Pseudo-Sequential Data (PSD)
- Pseudo-Sequential Data (PSD) is a method that sorts unordered industrial data by a key feature, enabling recurrent modeling on non-sequential datasets.
- The RP-CATE framework integrates PSD with a recurrent perceptron and channel attention modules to boost predictive accuracy, interpretability, and computational efficiency.
- The approach has been validated in applications like chemical engineering, demonstrating significant improvements in error metrics and model improvement rate over traditional methods.

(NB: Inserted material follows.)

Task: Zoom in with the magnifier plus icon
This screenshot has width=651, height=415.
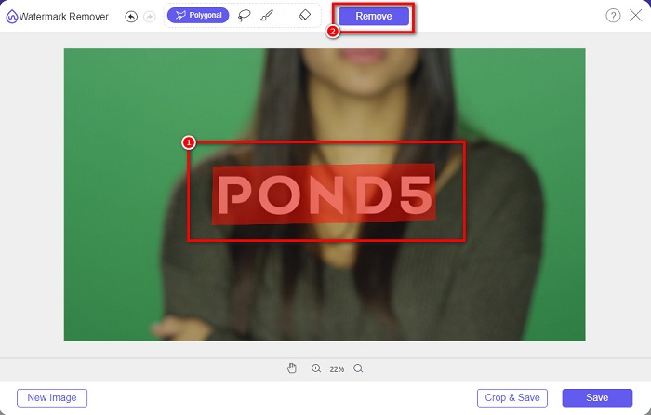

The Recurrent Perceptron-based Channel Attention Transformer Encoder (RP-CATE) is a hybrid machine learning architecture designed for industrial modeling applications where datasets often display non-sequential sample associations such as monotonicity and periodicity. Addressing two major limitations in previous industrial hybrid methods—restricted architectural scope and inadequate exploitation of sample-wise dependencies—RP-CATE introduces a novel combination of Transformer-inspired channel attention, a custom Recurrent Perceptron module, and specialized data structuring techniques. These innovations facilitate enhanced predictive accuracy, computational efficiency, and interpretability, yielding substantial improvement over both mechanistic and machine learning baselines (Yang et al., 22 Dec 2025).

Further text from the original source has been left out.